Odkopuję najmłodszy wątek o oponach do dirtu, choć nie wiem czy po 4 latach nie lepiej założyć nowy wątek.
Szukam opon do swojego roweru -- custom build na ramie Scott Voltage YZ.02. Jeżdżę fifty-fifty na sztywnym widelcu i na amortyzatorze 130mm. Zdjęcie:
http://imgur.com/zNm8Flu
Zastosowania (od najczęstszego do najrzadszego):
- na pumptrack
- do wyjazdów na Rychlebske/Superflow i BB/Twister (a w przyszłości do Suliwoods)
- do streeta (co przy moim skillu na dzień dzisiejszy sprowadza się do bunny'ch na wrocławskich wałach bo tam miękko)
- do dirtu (to raczej pieśń przyszłości, ale jestem nastawiony, że jak będzie sucho to w końcu się odważę na te hopy)
Warunki konieczne:
- pod koła 26''
- zwijane, waga najchętniej poniżej 600g
- niski bieżnik
- szerokość 2.0-2.25
- poniżej 200 zł za komplet z przesyłką (w uzasadnionych przypadkach może być więcej)
- docelowe warunki: ubita nawierzchnia, szuter, SUCHO (jak jest mokro to jeżdżę na innym rowerze)

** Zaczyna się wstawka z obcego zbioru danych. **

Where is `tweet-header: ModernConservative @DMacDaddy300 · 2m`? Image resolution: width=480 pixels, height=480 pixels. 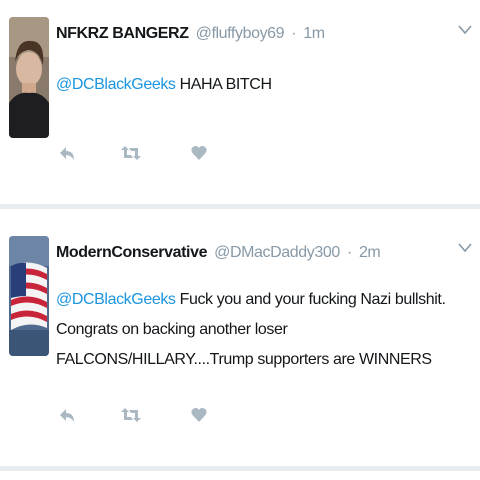
tweet-header: ModernConservative @DMacDaddy300 · 2m is located at coordinates (218, 253).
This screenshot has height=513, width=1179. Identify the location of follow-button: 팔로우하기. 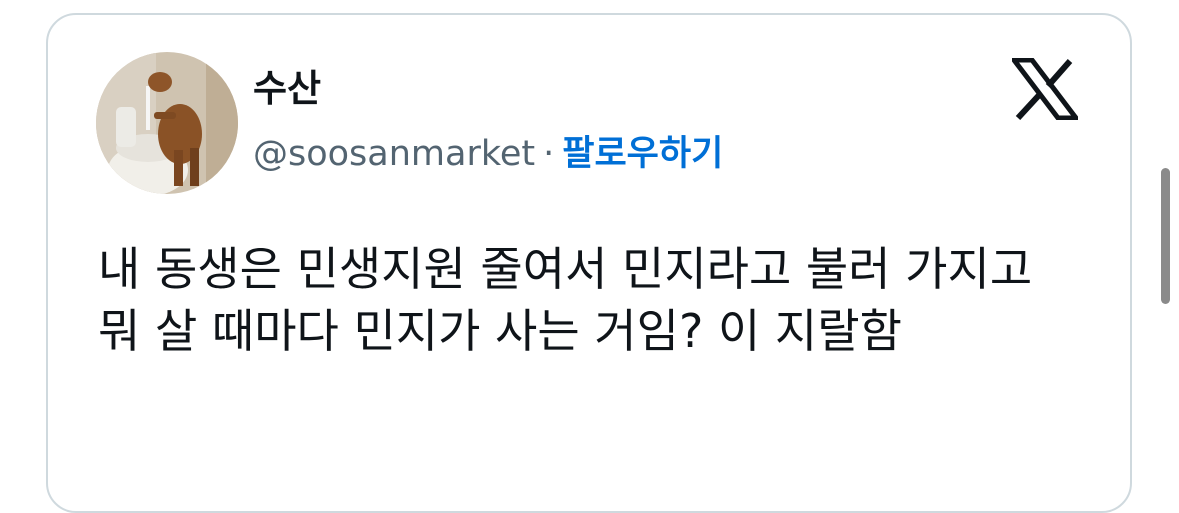
(642, 154).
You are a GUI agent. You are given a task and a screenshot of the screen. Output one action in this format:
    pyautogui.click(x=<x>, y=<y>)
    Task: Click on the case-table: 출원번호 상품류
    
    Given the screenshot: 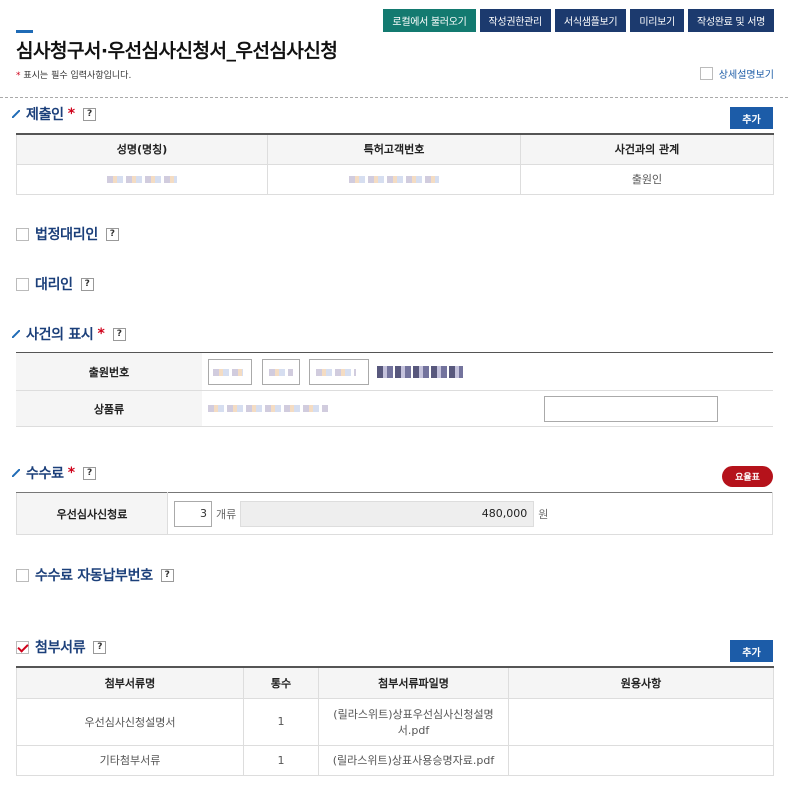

Kandydaci (inne propozycje mile widziane):
- Kenda SBE 2.1
- Maxxis Ikon 2.2
- Maxxis Larsen TT 2.1
- Maxxis Flyweight 2.0 (120TPI)
- Maxxis Aspen 2.1 (120TPI)
- Maxxis Monorail 2.1 (120TPI)
- Schwalbe Fast Fred 2.25
- Schwalbe Table Top 2.25
- Continental Race King 2.0
Do tej pory przekładałem Miniony DHF/DHR 2.35 z roweru enduro, ale opory toczenia są zbyt duże a wysoki bieżnik utrudnia utrzymanie manuala (który i bez tego ma problem się utrzymać). Wcześniej jeździłem na Ikonach 3CC 120TPI i było dobrze (teraz się zużyły), ale tym razem chcę kupić nowe opony i w budżecie mieści się tylko najniższy model 60TPI, guma dwuskładnikowa aramid.